Today’s recipe will give you a classic chocolate brownie, but with an added twist – we’ve got a decadent chocolate glaze to top off your dessert! For a fun touch, you can add rainbow sprinkles on top of the glaze, or make it even more chocolate-y by adding mini chocolate chips into the batter.

If you’re looking to serve a healthier option, you can go without the glaze too. This recipes makes about 12 brownie slices.


Ingredients for Brownies:
75 g Unsalted Butter, softened
115 g Sugar
1 tsp Vanilla Extract
3 Egg Whites
85 g Plain Flour
50 g Cocoa Powder
½ tsp Baking Powder
1 tsp Salt

Ingredients for the glaze:
135 g Confectioners’ Sugar (also known as powdered or icing sugar)
2 Tbsp Cocoa Powder
¼ tsp Vanilla Extract
4 Tbsp Hot Water



To make the brownies:

1. Using the Kenwood Titanium XL Mixer with the balloon whisk attachment, cream butter and sugar together until the mixture is light and pale yellow. Add vanilla extract, flour, cocoa powder, baking powder and salt. Mix well.
2. In a separate bowl, whisk egg whites until fluffy with a soft peak.

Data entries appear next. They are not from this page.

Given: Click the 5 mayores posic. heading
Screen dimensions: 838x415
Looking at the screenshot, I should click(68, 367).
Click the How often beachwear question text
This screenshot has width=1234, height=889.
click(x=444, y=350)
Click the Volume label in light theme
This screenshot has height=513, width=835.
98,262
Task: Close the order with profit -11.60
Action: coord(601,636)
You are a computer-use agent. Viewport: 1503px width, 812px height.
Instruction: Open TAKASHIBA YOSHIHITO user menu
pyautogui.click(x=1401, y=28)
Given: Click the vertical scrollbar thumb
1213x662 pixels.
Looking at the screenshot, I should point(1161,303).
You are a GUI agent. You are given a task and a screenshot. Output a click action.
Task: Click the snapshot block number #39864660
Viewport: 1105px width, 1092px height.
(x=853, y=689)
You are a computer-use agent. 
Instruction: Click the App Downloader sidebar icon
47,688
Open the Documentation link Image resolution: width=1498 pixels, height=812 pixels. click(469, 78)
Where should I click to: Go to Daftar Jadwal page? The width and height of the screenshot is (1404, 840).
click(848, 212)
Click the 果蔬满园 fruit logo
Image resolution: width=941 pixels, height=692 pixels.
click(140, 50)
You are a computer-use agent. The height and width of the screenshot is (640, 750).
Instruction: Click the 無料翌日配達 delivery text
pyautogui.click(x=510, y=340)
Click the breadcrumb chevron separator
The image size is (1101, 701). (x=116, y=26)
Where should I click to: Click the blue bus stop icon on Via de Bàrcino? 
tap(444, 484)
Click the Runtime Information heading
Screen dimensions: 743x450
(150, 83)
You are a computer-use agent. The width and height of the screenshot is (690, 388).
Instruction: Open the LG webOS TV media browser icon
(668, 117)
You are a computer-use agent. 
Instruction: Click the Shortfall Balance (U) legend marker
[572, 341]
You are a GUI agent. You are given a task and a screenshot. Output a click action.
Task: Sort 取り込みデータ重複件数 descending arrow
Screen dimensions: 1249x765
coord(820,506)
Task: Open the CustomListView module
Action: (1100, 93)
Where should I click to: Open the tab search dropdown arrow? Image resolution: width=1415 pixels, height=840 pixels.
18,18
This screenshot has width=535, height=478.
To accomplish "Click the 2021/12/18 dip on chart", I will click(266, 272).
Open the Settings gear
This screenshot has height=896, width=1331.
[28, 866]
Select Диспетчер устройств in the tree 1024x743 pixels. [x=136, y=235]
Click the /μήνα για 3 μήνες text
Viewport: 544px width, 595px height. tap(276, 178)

Fold in egg whites into batter until well incorporated.
3. Pour mixture into a greased 8-inch square baking pan and bake in a pre-heated oven at 180 °C for 25 minutes or until it is cooked through. Set aside to cool.

Tip: To check if brownie is completely cooked through, insert a toothpick into the centre of the brownie. You’ll know its cooked when the toothpick comes out clean without any batter streaks. If there are a few cooked crumbs sticking to the toothpick, that’s fine!

To make the glaze:

1. Using the Kenwood Titanium XL Mixer with the balloon whisk attachment, mix glaze ingredients until well combined.
2. Position your brownie over a cooling rack and slowly pour the glaze over cooled brownies. To achieve the best glaze results without any mess, pour from the centre of the brownie and use a spatula to spread it out. Let the glaze set before cutting the brownies up.